Reverse mortgage scheme by National Housing Bank allows a house owner elderly to avail a monthly stream of income against mortgage of the house while remaining the owner and occupant throughout his/her lifetime.
• Concessions like in Income Tax and on railways travels prices are provided.

Issues with Existing Government Mechanisms?
• The pension amount provided is inadequate in most of the states (mere Rs. 200)
• Elderlies face Difficulties in providing the relevant documents (like age proof).
• Inclusion and exclusion errors,
• Long waiting period and delays in release of payments.

Financial: A Universal Monthly Pension of minimum Rs. 2,000 for the elderly should be provided.

  • Housing for the aged, must be a priority. A provision could be created under Pradhan Mantri Awaas Yojana for houses to be built for old homeless.
  • More tax breaks can be thought out, or at least removing tax on deposit interest for elderlies can be done.

Healthcare: Free medical care for elderly through insurance and PPP mechanism can be incorporated in policy making.

  • A systematic mechanism should be created to channelize the corporate social responsibility funds for the cause of elderly.
  • Overall an overhauling of the geriatric care system is to be ensured across country.

Psychological: The stereotyping of older people as frail and dependent is not right. Their contributions are often overlooked while their needs and demands are overemphasized.
Social: Government and people must ensure adequate food, shelter, medicine and other care facilities and make policies that enable them to continue participating in society.

  • There is need to establish a higher number of Old age Homes.

Elderly should be seen as a resource: They carry immense experience and knowledge which is very useful for communities and nation.
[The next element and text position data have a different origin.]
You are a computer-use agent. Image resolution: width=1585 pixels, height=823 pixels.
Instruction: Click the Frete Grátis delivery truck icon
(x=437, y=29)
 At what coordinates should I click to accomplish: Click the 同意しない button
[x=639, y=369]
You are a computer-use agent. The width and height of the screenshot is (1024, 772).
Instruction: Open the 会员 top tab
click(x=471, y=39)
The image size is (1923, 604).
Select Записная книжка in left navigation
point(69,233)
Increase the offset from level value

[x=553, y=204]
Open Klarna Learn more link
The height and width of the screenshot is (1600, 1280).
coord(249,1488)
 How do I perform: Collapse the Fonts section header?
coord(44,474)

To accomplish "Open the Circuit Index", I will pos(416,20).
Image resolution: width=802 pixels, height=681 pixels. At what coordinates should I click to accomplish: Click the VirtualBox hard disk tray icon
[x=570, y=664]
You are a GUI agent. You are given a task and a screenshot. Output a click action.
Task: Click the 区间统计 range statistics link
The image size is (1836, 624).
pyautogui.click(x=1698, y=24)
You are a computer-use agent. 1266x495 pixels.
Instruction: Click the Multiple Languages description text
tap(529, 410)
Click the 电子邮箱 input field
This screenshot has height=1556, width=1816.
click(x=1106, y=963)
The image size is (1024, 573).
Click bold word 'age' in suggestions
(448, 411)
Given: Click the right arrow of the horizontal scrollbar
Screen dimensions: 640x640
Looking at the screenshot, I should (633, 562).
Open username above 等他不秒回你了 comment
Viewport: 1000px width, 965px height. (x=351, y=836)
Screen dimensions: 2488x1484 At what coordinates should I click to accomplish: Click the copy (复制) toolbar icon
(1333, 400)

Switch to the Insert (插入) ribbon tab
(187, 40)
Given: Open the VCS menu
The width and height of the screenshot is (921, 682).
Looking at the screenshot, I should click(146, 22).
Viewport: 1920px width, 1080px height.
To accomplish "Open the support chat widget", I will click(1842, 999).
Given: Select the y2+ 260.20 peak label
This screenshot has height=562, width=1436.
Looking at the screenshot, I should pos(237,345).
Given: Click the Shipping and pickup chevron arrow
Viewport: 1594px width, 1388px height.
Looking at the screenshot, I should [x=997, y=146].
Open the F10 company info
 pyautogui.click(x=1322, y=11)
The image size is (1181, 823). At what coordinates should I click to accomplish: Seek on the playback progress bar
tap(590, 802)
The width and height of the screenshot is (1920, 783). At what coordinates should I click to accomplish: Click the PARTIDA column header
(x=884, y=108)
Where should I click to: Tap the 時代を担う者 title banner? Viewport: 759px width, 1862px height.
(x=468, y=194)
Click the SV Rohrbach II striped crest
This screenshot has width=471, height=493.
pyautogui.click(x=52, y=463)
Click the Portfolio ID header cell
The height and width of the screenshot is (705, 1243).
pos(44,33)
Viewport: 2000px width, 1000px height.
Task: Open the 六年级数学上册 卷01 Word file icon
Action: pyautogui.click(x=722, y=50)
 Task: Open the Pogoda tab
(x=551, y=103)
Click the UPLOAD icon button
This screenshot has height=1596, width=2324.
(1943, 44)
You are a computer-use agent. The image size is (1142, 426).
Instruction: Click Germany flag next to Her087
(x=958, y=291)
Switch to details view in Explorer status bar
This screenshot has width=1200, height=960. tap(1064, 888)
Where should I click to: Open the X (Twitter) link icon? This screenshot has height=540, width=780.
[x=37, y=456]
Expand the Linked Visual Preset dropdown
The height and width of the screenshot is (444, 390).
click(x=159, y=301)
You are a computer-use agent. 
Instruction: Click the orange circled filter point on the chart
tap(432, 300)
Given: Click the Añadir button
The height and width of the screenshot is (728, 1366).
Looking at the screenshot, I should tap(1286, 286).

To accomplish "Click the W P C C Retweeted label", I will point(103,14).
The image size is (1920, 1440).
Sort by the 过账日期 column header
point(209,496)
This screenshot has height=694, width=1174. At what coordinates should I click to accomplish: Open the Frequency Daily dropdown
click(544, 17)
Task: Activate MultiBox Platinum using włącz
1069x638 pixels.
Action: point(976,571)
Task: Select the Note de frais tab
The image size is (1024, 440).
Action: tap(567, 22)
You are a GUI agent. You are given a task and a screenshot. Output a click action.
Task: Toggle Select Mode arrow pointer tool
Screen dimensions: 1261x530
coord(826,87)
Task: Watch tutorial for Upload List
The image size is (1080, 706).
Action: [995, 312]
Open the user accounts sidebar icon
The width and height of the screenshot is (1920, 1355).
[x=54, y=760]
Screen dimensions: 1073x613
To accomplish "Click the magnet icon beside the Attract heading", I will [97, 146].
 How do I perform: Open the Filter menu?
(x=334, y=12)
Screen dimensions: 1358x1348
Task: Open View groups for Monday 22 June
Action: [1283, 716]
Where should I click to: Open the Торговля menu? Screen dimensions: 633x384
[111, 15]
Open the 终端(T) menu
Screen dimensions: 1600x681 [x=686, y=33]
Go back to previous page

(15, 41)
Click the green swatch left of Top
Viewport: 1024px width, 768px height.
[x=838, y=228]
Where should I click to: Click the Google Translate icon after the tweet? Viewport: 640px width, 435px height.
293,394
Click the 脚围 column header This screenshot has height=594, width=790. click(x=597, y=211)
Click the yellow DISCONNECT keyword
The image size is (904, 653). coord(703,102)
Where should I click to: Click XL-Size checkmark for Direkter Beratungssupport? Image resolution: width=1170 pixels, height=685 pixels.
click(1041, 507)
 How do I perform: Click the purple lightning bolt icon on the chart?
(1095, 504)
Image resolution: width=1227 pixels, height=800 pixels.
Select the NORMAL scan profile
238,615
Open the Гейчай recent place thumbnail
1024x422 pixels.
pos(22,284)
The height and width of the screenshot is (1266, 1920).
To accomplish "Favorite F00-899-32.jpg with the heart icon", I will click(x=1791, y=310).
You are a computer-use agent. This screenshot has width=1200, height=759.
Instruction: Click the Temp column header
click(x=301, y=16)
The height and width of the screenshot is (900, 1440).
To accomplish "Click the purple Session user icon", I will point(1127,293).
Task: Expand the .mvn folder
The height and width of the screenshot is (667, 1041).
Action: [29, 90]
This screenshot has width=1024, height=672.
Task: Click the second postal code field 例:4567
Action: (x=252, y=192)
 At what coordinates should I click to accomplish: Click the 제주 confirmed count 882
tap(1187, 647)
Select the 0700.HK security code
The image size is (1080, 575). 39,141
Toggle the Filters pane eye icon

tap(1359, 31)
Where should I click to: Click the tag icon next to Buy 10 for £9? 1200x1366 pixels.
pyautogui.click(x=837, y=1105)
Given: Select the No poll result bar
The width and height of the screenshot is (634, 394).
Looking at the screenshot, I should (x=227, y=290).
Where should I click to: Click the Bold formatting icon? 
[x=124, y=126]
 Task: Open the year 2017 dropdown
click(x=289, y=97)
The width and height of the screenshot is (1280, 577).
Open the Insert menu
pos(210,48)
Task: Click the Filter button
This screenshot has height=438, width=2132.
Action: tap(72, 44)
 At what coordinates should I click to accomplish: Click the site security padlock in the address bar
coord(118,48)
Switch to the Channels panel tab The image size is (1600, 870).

  • They can help youth overcome problems of drugs and violence; share their life experience like Indian Prime Minister asking all retirees to save their work experience for newcomers.
  • They can be moral guides for community causes like Swachh Bharat Abhiyaan, and do counselling. In this way they can monetise and channelize their social capital.
  • Old People’s Associations (OPAs) in Vietnam are great example of cooperative way of functioning. These are democratically run associations of elderlies in each village and town. They set agendas, serve community causes and represent their needs to government.